Write out every element name that appears inside angle brackets in the reply about document titles and heading levels below.

==== Source document ====

A document is NOT obligated to start with its title. This is not a “compliance” issue but (at most) a question of best-practice for some classes of documents. Your QA office hasn't done anything wrong.

Related observation: HTML is unfortunate in that the <title> element is abstracted from the <body>, which has resulted in the notion that titles should be marked as <h1>.

Other technologies (e.g., PDF 2.0) provide both <Title> and <H#> elements. So, in PDF, one is not compelled to “spend” H1 on the title (thus reducing the available heading-levels for the document as a whole), but can use H# for its true semantic intent - headings.

Duff Johnson
PDF Association

> On Feb 27, 2024, at 6:30 AM, Claire Forbes < <EMAIL REMOVED> > wrote:
>
> Good morning,
> I have a question regarding Heading Levels, please see the below for context and I'll ask my question at the end.

==== Entries supplied ====

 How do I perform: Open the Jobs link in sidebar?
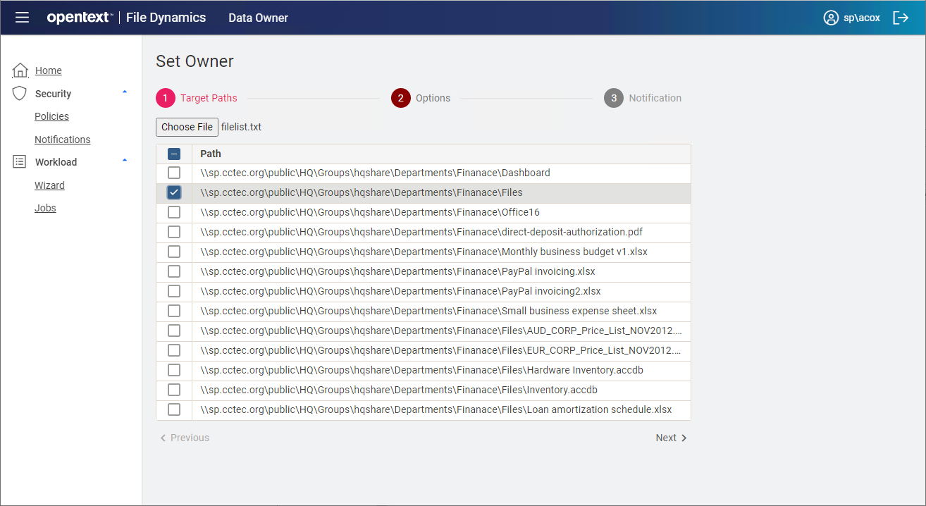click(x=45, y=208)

====
==== Entries supplied ====

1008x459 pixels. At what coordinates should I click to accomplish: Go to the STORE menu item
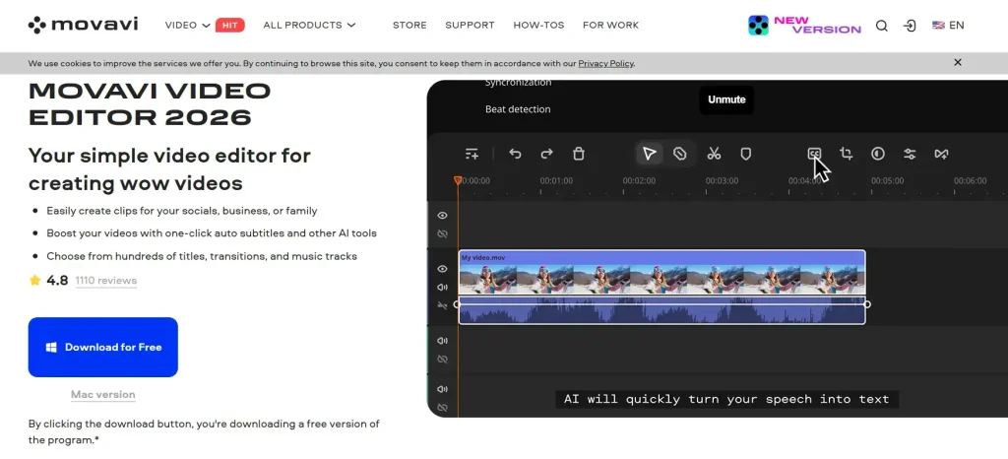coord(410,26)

====

Solution for this task: <title>, <body>, <h1>, <Title>, <H#>